What you should do:
When you reach the line in the listing below that contains "This screenshot has height=572, width=1024.", begin returning lines exactly as written, and stop after the line that contains "Given: Open the". Return no other lines.

Provided material:
· · · · ·

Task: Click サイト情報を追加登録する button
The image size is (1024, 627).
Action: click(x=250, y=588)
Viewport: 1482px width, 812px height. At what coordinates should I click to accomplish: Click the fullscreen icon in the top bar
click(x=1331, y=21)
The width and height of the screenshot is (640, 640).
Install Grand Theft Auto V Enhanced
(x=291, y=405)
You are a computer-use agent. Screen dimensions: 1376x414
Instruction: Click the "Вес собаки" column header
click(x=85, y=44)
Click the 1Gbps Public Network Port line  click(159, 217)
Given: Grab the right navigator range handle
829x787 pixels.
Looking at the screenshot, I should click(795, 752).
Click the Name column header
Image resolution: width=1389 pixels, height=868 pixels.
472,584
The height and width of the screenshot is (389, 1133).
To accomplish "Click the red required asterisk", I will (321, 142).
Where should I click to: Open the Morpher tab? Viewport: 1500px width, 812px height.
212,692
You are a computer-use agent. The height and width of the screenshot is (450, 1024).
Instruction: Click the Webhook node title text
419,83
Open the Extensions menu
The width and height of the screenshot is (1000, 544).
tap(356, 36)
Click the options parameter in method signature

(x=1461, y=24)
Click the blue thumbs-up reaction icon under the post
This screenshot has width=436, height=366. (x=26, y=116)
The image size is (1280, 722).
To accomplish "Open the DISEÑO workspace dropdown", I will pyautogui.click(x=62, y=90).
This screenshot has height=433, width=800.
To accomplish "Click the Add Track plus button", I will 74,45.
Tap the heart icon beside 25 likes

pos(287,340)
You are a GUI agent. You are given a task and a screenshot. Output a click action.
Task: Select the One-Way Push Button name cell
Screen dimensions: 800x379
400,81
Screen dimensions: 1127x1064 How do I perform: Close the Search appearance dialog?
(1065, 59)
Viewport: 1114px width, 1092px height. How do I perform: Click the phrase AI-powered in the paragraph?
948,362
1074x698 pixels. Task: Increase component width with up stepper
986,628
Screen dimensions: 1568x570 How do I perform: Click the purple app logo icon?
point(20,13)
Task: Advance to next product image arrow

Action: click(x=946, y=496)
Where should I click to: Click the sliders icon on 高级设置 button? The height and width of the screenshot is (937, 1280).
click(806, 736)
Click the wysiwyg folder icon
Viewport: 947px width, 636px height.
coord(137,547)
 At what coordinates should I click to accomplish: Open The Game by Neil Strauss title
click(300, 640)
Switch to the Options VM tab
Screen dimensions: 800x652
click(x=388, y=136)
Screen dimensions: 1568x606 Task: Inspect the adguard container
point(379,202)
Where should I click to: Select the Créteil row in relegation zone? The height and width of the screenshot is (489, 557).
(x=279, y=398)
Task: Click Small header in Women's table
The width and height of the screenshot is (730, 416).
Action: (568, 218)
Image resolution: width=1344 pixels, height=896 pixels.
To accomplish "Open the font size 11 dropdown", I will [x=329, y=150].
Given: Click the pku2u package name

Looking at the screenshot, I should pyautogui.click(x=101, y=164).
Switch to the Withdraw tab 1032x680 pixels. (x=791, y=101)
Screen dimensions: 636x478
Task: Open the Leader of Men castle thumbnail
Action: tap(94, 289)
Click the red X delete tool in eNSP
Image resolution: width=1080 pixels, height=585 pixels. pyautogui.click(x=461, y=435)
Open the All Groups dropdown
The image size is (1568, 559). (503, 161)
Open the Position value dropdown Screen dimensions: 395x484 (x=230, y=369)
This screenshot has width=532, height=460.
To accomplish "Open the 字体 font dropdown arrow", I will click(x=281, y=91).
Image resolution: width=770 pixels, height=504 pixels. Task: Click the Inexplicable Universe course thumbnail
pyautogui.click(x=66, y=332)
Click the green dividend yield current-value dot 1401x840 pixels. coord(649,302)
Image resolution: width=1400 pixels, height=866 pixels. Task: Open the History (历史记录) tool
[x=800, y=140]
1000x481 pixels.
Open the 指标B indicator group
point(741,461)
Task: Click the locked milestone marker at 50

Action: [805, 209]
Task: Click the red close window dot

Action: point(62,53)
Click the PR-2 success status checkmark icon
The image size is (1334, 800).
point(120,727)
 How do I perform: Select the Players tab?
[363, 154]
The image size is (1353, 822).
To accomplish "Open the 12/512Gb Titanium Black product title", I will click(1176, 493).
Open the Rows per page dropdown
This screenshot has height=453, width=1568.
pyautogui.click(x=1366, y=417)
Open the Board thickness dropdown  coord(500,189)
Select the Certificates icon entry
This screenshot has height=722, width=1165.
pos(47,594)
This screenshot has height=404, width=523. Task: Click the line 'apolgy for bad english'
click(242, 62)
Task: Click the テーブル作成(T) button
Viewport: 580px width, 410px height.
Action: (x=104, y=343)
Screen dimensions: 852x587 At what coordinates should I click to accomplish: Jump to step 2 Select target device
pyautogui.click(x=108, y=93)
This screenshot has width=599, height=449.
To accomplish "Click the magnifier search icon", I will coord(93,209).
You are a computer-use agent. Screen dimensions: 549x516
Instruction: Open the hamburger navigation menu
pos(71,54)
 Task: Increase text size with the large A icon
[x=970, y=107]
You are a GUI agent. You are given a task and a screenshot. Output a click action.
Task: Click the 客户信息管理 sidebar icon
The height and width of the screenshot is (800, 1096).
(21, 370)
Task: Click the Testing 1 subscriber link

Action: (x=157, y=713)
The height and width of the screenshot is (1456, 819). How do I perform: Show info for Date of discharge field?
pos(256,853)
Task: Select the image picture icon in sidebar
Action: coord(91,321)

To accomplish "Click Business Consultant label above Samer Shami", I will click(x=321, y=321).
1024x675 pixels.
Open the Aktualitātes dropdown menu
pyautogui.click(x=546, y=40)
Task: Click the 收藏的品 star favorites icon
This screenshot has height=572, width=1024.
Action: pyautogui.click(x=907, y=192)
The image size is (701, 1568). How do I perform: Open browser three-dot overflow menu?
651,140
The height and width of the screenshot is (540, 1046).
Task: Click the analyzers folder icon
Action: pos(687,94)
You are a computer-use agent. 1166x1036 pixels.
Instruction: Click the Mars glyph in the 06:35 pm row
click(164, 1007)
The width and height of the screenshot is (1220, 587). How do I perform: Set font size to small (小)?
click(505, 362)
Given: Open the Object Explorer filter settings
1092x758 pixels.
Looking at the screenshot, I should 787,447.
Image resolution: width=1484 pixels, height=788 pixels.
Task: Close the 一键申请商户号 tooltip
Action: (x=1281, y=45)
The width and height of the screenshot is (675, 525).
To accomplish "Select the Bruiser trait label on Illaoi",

· · · · ·

Answer box:
This screenshot has height=572, width=1024.
Action: pyautogui.click(x=907, y=192)
The image size is (701, 1568). How do I perform: Open browser three-dot overflow menu?
651,140
The height and width of the screenshot is (540, 1046).
Task: Click the analyzers folder icon
Action: pos(687,94)
You are a computer-use agent. 1166x1036 pixels.
Instruction: Click the Mars glyph in the 06:35 pm row
click(164, 1007)
The width and height of the screenshot is (1220, 587). How do I perform: Set font size to small (小)?
click(505, 362)
Given: Open the Object Explorer filter settings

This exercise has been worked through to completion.